Varying dietary inclusion levels of fish protein hydrolysates (FPH) were applied in a feeding experiment with juvenile largemouth bass (Micropterus salmoides) to assess their effects on growth, intestinal antioxidant status, immunity, and microflora. FPH were added in 4 dietary levels: 0 g/kg (control group, FPH-0), 10 g/kg (FPH-10), 30 g/kg (FPH-30), and 50 g/kg (FPH-50) dry matter, respectively substituting 0, 5.3, 16.3, and 27.3% of fish meal with dietary fish meal. Quadruplicate groups of 25 juvenile largemouth bass with initial body weight 9.51 ± 0.03 g were fed during the 56-day feeding experiment. Experimental results showed that fish fed FPH-30 obtained a significantly higher weight gain rate (WGR), specific growth rate (SGR), protein efficiency ratio (PER), and significant feed conversion rate (FCR) compared to the other three groups (P < 0.05).

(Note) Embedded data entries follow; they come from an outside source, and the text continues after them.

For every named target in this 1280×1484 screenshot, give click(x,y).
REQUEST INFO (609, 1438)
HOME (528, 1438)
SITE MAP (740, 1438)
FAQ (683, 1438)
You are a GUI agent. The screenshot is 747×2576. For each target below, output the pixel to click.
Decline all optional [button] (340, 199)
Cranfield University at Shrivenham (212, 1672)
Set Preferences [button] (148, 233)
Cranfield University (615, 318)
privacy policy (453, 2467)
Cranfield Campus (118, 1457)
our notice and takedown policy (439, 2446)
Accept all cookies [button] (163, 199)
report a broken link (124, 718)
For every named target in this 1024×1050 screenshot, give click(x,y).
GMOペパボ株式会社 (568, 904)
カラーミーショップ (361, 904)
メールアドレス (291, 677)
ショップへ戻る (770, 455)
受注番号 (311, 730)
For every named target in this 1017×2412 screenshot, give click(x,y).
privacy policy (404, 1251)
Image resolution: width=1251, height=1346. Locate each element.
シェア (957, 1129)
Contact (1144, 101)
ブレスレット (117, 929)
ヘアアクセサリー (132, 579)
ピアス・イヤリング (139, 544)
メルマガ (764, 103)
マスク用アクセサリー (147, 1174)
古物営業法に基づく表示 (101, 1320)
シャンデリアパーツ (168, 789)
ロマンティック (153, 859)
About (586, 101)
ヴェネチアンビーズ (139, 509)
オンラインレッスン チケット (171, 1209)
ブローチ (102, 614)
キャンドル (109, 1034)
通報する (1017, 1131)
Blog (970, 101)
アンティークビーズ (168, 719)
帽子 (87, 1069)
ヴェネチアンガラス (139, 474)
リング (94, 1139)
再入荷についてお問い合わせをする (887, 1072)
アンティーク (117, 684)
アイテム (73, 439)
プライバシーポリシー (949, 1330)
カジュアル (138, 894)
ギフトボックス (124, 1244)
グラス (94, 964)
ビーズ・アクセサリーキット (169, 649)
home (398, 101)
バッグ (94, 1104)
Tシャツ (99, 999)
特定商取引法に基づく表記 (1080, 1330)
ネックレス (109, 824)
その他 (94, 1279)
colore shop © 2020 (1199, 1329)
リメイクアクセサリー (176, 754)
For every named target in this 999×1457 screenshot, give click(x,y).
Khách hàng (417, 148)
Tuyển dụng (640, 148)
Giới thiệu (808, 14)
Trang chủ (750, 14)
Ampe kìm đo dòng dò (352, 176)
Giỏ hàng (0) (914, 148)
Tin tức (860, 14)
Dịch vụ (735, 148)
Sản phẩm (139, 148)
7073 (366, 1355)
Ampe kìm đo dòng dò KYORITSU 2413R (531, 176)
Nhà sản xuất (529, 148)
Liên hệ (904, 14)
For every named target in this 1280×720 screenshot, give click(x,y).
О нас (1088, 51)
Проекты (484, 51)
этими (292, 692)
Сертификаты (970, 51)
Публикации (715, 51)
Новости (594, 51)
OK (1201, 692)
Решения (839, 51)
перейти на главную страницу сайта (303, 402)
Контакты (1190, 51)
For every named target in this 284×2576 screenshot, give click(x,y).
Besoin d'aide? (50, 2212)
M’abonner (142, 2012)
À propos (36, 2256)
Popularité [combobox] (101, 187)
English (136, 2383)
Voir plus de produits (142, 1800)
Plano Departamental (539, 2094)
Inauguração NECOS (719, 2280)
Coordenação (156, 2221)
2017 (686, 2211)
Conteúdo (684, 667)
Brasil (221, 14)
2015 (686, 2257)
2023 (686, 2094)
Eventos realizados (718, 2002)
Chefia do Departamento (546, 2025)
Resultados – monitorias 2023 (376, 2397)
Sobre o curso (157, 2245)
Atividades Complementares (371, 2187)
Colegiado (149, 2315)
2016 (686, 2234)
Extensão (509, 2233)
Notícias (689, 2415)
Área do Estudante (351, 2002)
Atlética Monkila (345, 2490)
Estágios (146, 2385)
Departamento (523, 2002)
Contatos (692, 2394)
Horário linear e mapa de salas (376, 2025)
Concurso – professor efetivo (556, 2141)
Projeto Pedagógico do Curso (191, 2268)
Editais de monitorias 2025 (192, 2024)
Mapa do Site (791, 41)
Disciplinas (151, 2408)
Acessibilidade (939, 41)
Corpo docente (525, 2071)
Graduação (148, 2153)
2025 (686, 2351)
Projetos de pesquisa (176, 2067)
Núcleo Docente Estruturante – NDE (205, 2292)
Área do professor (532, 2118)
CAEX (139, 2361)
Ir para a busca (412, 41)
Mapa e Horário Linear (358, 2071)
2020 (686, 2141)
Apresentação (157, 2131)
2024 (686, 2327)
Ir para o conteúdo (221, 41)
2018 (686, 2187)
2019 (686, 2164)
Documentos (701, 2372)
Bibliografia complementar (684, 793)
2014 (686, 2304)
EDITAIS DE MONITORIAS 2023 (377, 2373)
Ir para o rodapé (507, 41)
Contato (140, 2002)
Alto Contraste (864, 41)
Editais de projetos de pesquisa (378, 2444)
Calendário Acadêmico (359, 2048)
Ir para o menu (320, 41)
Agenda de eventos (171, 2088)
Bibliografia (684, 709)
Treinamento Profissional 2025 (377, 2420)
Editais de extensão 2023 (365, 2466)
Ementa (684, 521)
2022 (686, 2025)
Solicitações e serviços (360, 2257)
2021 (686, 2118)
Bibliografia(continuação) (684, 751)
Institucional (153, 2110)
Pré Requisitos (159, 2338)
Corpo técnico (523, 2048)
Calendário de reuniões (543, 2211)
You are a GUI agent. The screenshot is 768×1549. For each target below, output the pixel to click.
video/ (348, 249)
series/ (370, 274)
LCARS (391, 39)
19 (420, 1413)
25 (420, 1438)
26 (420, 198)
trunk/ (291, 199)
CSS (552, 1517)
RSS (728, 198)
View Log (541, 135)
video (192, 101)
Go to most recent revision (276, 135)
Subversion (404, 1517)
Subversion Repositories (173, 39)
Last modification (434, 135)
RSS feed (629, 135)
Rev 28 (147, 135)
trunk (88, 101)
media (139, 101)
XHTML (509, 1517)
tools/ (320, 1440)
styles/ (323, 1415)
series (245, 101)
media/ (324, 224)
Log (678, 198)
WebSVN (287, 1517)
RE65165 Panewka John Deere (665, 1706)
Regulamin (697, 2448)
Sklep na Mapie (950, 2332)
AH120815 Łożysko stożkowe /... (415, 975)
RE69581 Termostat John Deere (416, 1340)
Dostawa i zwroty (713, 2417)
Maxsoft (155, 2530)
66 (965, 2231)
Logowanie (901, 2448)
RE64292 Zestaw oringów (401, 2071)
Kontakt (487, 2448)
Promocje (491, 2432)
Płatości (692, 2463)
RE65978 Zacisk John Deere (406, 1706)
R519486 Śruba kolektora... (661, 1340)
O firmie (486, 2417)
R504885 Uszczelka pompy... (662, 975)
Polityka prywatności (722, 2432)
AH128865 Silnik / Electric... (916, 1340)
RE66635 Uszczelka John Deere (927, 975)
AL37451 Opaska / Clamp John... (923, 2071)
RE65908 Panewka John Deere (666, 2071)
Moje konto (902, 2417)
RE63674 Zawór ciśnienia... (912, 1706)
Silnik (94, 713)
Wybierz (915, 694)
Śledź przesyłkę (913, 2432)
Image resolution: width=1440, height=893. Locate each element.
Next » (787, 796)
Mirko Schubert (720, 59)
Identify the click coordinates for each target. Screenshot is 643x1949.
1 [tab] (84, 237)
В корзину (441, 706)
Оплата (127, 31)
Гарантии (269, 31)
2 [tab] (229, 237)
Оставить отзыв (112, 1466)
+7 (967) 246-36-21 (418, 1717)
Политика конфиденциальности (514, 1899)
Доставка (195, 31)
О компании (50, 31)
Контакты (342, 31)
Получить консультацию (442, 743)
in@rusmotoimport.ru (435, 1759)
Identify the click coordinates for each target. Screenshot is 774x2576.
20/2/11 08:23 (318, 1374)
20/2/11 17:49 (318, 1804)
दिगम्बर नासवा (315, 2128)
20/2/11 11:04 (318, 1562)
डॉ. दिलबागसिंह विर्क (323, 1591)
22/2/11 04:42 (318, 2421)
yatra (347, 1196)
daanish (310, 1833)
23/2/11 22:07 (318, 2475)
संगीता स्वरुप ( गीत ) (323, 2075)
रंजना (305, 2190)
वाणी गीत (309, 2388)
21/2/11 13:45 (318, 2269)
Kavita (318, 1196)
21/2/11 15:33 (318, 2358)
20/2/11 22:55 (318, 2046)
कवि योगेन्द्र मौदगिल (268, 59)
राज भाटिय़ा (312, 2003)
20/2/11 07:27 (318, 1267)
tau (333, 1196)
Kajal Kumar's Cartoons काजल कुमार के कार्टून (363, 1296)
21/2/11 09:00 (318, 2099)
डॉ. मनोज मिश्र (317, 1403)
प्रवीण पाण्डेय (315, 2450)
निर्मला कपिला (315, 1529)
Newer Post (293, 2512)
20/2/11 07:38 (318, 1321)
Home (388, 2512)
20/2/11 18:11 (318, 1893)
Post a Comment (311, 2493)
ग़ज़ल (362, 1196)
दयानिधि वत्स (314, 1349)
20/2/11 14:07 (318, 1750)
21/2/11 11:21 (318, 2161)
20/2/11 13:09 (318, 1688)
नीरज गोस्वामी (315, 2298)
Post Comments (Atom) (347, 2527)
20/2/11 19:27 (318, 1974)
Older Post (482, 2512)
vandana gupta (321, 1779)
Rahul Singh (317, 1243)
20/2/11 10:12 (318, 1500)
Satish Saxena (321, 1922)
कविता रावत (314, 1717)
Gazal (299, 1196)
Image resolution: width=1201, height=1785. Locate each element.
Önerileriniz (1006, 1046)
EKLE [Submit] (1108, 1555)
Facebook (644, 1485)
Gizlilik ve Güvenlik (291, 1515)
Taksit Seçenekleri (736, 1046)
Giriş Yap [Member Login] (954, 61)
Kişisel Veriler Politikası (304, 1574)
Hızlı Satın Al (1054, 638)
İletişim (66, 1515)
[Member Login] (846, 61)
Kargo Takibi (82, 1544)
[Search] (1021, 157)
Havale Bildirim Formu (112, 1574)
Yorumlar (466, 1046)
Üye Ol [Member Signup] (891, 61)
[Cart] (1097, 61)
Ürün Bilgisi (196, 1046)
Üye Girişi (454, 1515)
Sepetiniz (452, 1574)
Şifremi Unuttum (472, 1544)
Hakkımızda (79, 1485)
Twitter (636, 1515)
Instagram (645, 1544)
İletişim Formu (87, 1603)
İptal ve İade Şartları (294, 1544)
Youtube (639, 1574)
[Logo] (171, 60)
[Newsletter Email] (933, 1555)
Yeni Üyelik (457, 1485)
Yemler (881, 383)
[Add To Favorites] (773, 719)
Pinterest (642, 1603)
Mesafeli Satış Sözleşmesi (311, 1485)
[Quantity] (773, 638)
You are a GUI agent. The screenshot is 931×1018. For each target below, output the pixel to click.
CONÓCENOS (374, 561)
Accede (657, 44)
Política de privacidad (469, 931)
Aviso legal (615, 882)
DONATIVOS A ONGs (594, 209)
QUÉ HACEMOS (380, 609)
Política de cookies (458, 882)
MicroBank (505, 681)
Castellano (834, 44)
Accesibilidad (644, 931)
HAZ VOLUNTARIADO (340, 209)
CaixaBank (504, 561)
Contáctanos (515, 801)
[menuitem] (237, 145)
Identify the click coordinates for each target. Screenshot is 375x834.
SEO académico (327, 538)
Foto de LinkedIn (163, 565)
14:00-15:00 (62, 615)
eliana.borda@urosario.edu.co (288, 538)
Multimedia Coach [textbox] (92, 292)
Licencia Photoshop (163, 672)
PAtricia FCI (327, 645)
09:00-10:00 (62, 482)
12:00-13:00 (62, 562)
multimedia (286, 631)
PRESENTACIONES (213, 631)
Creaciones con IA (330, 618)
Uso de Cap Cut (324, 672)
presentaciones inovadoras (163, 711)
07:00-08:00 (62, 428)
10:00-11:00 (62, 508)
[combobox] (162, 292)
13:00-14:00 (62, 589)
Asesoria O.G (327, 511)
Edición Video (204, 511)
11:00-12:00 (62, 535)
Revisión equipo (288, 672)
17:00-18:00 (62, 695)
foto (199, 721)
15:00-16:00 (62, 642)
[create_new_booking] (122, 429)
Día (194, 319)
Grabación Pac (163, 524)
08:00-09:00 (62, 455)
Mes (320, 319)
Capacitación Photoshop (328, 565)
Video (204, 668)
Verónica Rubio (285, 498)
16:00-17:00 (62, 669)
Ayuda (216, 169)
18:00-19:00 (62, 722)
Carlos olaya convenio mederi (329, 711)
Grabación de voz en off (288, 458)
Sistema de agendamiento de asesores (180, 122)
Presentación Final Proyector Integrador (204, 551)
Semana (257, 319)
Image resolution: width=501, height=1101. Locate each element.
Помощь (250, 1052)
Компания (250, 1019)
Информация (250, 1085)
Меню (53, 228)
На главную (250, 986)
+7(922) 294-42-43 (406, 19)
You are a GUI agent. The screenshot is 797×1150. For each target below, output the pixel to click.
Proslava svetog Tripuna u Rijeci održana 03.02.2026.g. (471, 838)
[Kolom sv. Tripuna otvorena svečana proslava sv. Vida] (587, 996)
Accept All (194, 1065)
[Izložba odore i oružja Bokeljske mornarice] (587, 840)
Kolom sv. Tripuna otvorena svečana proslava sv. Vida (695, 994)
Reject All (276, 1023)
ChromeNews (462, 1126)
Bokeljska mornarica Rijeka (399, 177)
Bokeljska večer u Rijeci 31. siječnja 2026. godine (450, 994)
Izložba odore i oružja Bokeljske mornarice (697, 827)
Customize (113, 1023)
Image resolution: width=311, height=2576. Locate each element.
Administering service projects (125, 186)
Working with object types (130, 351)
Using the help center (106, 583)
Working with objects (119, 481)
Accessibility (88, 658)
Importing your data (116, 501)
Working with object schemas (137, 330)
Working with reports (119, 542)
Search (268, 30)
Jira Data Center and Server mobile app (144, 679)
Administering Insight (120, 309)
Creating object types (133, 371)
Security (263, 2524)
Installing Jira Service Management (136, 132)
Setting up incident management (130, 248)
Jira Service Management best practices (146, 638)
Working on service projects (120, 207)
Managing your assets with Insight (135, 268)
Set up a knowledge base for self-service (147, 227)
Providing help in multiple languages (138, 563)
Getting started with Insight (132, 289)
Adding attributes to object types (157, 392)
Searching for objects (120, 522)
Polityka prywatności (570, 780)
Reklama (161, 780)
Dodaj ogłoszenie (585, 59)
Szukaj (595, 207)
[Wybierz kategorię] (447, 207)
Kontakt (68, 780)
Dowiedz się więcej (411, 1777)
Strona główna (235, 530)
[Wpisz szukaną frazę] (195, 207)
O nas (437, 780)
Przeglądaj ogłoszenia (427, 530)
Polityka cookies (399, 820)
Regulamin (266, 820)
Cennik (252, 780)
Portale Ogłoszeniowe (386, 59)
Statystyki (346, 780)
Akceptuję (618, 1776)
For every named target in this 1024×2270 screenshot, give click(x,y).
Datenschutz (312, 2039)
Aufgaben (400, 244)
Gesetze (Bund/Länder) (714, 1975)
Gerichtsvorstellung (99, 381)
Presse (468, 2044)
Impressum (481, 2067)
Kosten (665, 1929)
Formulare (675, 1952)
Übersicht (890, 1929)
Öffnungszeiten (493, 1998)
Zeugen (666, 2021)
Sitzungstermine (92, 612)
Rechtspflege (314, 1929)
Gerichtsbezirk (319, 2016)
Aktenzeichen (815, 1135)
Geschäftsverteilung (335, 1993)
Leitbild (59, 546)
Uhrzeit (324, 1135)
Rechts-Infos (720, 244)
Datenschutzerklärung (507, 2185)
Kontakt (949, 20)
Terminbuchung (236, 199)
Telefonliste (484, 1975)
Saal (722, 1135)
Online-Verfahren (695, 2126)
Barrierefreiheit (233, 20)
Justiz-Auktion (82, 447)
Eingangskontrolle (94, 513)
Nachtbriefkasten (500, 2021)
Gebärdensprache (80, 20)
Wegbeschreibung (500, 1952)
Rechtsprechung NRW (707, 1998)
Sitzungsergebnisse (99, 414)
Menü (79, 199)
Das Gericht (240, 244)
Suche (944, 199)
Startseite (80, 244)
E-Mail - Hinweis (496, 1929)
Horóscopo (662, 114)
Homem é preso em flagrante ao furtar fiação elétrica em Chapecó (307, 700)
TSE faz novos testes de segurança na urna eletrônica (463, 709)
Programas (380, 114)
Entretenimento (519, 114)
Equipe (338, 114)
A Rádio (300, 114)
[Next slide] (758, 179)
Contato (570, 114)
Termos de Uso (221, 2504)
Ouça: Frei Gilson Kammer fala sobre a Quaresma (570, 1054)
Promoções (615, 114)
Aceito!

FPH-30 group also promoted protein synthesis and deposition, as evidenced by the higher whole-body crude protein contents, the higher expressions of GH1, IGF-1, TOR, and S6K in the liver, and SLC7A5, SLC7A8, SLC38A2, and SLC15A2 in the intestine than the other three groups. FPH-30 group could also enhance intestinal health status by increasing the activities of SOD, POD, CAT, GSH-Px, and T-AOC activities by upregulating the expressions of SOD, GSH-Px, IL1ß, and TNFß, and by reducing the MDA contents and the expressions of IL15, Caspase 3, Caspase 9, and Caspase 10 than other groups. Compared to the control group, the Actinobacteriota abundance markedly decreased in FPH treatments, while the variation tendency of the phylum Proteobacteria was opposite. The peak value of Firmicutes:Bacteroidetes ratio and the lowest of Bacteroidetes abundance were seen in largemouth bass fed FPH-30 (P < 0.05). Fish in three FPH treatments had lower abundances of opportunistic pathogens Staphylococcus and Plesiomonas than fish in the control group. In conclusion, FPH is a nutritious feed ingredient for juvenile largemouth bass, and can be added to a dietary level of 30 g/kg dry matter replacing fish meal without any negative effect on growth and feed utilization. FPH supplements could also strengthen the intestinal immune mechanisms of largemouth bass to tackle the immunodeficiency produced by fish meal replacement.